E acabamos de deduzir a equação que nos diz a velocidade do corpo em qualquer instante de tempo. Maaas ela ainda possui um termo desconhecido, que é esse \vec{C}.

Para descobrirmos quanto vale esse vetor constante \vec{C}, precisamos usar a velocidade inicial dada, pois, por definição, a velocidade inicial é a velocidade do corpo no instante zero. Isto é: \vec{v_0} = \vec{v}(0). Logo:

\vec{v}(0) = \cancel{g \cdot 0 \; \hat{j}} + \vec{C} = \vec{v_0} \imp \vec{C} = \vec{v_0}

Então a equação que descreve a velocidade do movimento do nosso corpo onde todos os termos são conhecidos é:

    \[\vec{v}(t) = -gt \; \hat{j} + \vec{v_0}\]

Agora basta integrarmos essa velocidade para obtermos a função posição do corpo. Mas antes de fazer isso, deixe-me reclamar um pouquinho.

Pausa para reclamar da minha falta de conhecimento

Se você achou confuso algum passo dessas contas, saiba que eu também achei.

Creio que o motivo seja porque a justificativa de cada passo é o seguinte teorema que eu não sei provar:

Teorema que nos diz como integrar um vetor.
este teorema está na página 789 do volume 2 do Stewart

É graças a esse teorema que eu pude meio que comutar o \hat{j} com o dt nas contas acima.

Apesar de não saber demonstrar esse teorema, eu pelo menos consegui usá-lo. E por te-lo usado corretamente, sinto que sou capaz de resolver qualquer exercício de cinemática que existe (mesmo que dê contas pra caralho já que não vou usar trabalho e energia para resolve-los).

De volta as contas

Voltando de onde paramos, integrando o \vec{v}(t) que obtemos teremos:

\vec{r}(t) = \int \vec{v}(t) \, dt = \int -gt \; \hat{j} + \vec{v_0} \; dt = \int -gt \; \hat{j} \, dt \, +\, \int \vec{v_0} \, dt =

\int -gt \, dt \; \hat{j} \, + \int \vec{v_0} \, dt = - \frac{1}{2} gt^2 \; \hat{j} + t \vec{v_0} + \vec{D} \imp

    \[\vec{r}(t) = - \frac{1}{2} gt^2 \; \hat{j} + t \vec{v_0} + \vec{D}\]
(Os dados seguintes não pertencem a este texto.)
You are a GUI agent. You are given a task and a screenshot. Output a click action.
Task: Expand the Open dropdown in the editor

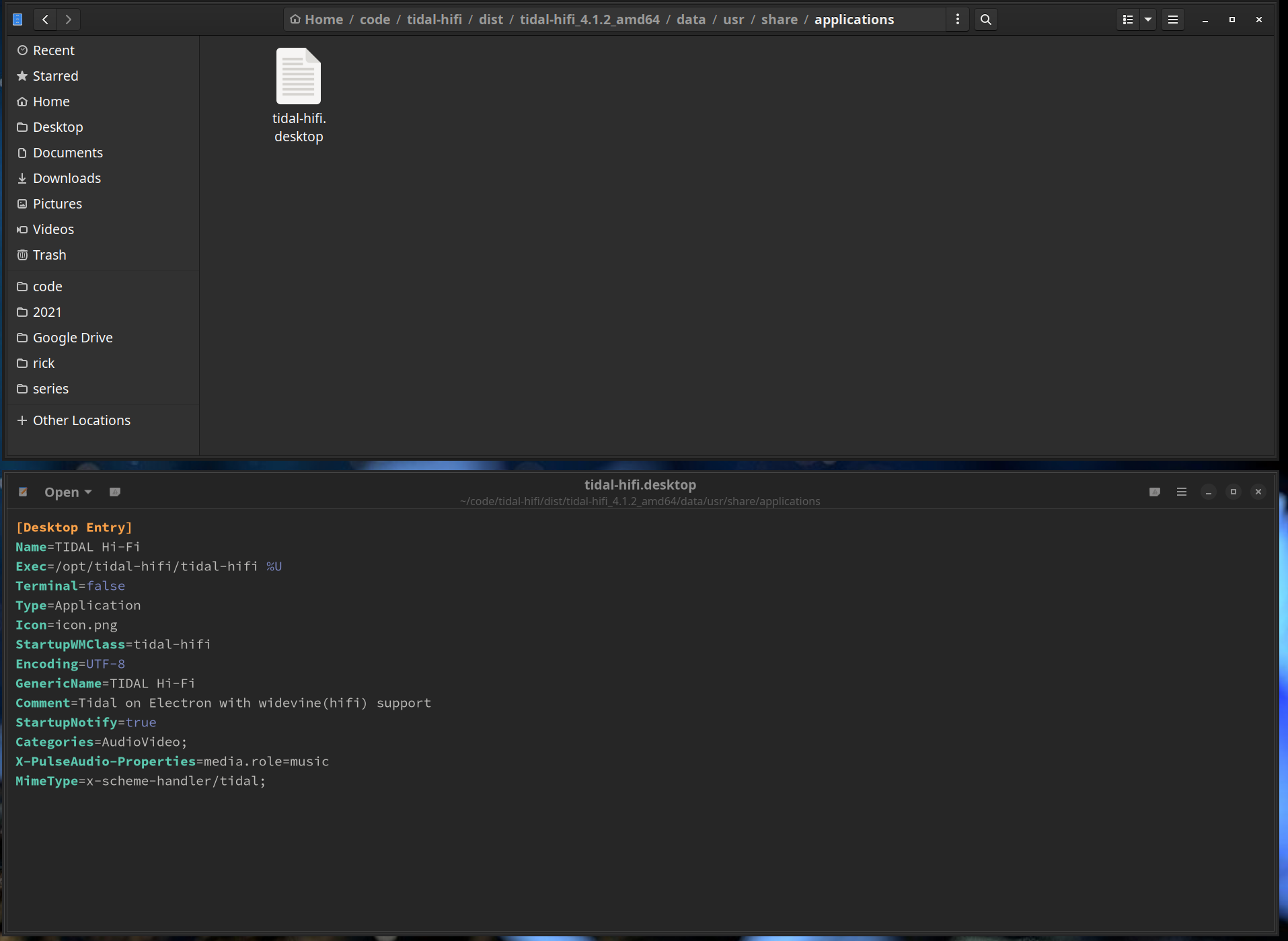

Novamente, para descobrirmos o valor de \vec{D}, devemos usar a posição inicial \vec{r_0} dada:

\vec{r}(0) = \cancel{- \frac{1}{2} g \cdot 0^2 \; \hat{j}} + \cancel{0 \cdot \vec{v_0}} + \vec{D} = \vec{r_0} \imp \vec{D} = \vec{r_0}

Logo, a função posição que queríamos é:

(1)   \begin{equation*}  \vec{r}(t) = - \frac{1}{2}gt^2 \; \hat{j} + t \vec{v_0} + \vec{r_0} \end{equation*}

Prova de que a trajetória é uma parábola

O que fizemos até aqui já responde o problema inicial que propus, pois já temos a equação que nos diz onde o projétil vai estar em qualquer instante de tempo desde que saibamos sua velocidade inicial e sua posição inicial. No entanto, ainda não provamos que a trajetória do seu movimento será uma parábola, como eu afirmei no começo do post. Para isso, farei uma última continha.
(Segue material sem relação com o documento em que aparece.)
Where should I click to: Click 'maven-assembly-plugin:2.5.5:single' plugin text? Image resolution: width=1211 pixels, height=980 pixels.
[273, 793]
Se denotarmos a velocidade escalar inicial do corpo | \vec{v_0} | como v_0 (sem a setinha), podemos decompor \vec{v_0} da seguinte forma:

\vec{v_0} = v_0 \cos(\alpha) \; \hat{i} + v_0 \sin(\alpha) \; \hat{j}

Além disso, bora considerar que a posição inicial do corpo coincide com a origem do nosso sistema de coordenadas, para facilitar nossas contas.
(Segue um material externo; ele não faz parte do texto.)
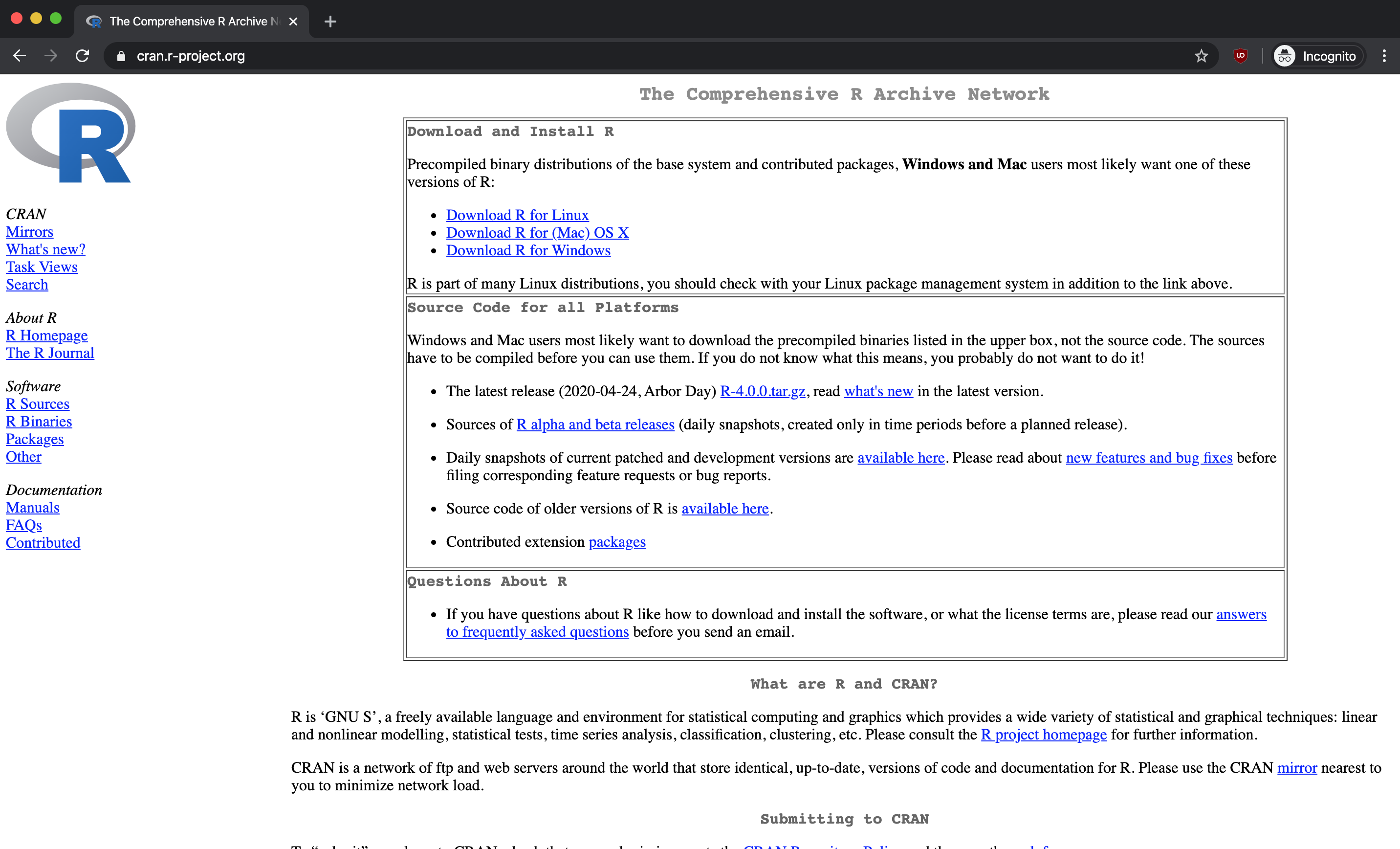1400x849 pixels.
Task: Open a new browser tab
Action: [x=330, y=21]
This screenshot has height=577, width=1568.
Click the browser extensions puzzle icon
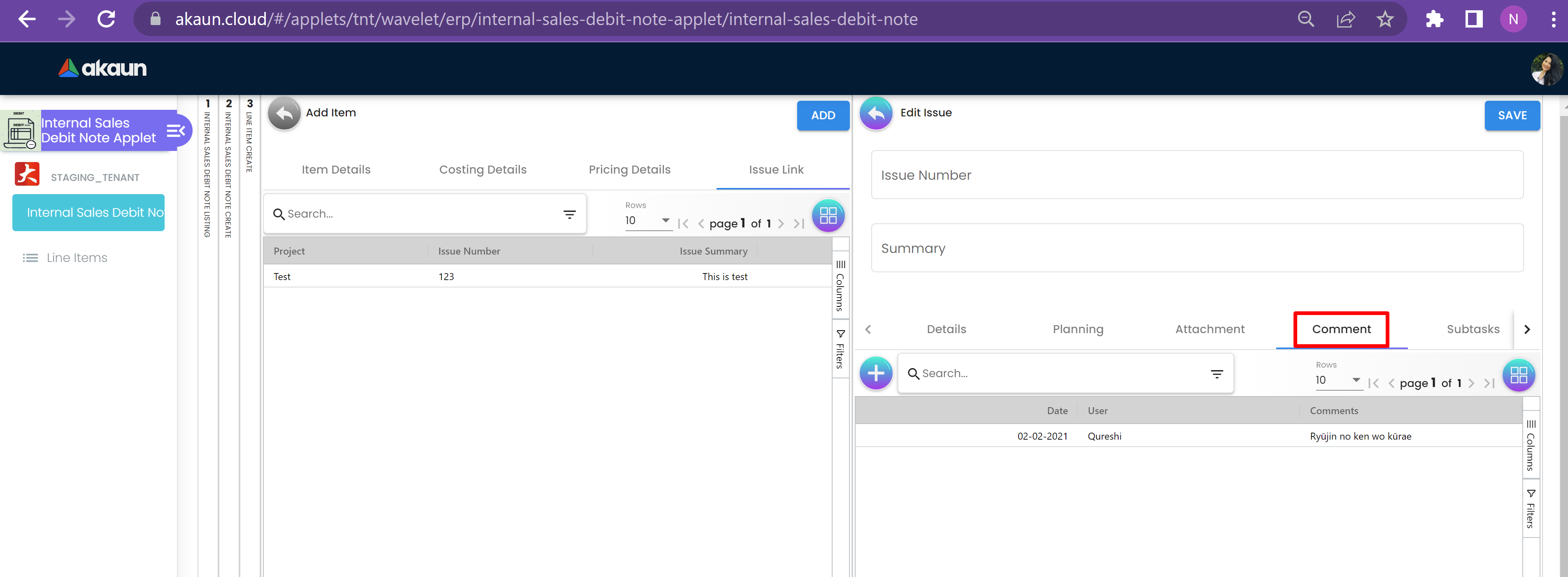(1434, 19)
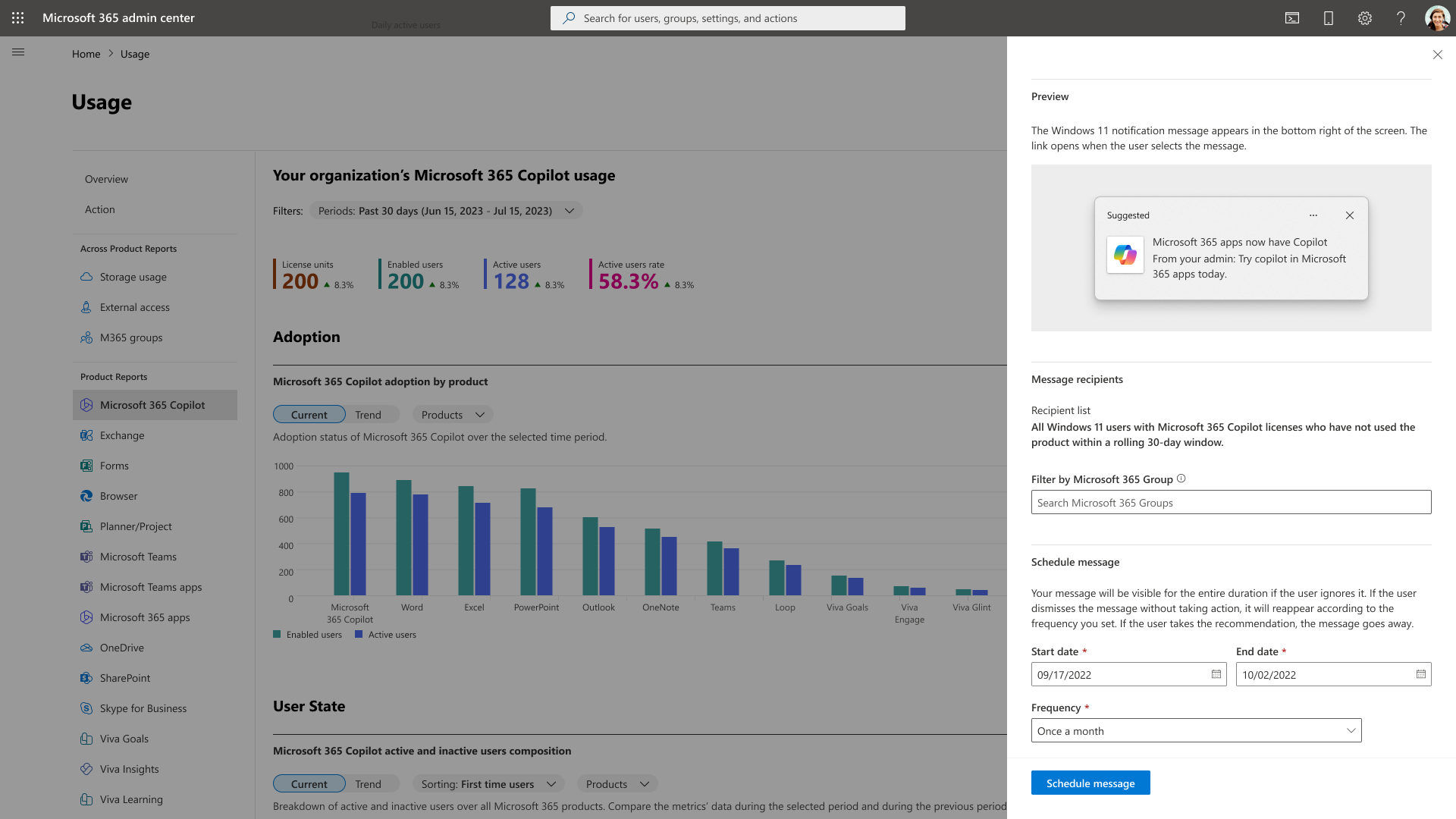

Daí, a equação (1) se torna:

\vec{r}(t) = (v_0 \cos(\alpha))t \; \hat{i} + ((v_0 \sin(\alpha))t - \frac{1}{2}gt^2) \; \hat{j}

(confira fazendo suas próprias contas!!)

Admitindo que os movimentos ao longo de do eixo y do eixo x são independentes um do outro (uma suposição conhecida como princípio de Galileu, que parece ser um caso particular da lei da inércia), temos que o vetor \hat{i} nessa equação acima descreve o movimento horizontal do corpo e o vetor \hat{j} descreve o movimento vertical. Isto pode ser representado assim:

    \[\begin{cases} x(t) = v_0 \cos(\alpha)t \\ y(t) = v_0 \sin(\alpha)t - \frac{gt^2}{2} \end{cases}\]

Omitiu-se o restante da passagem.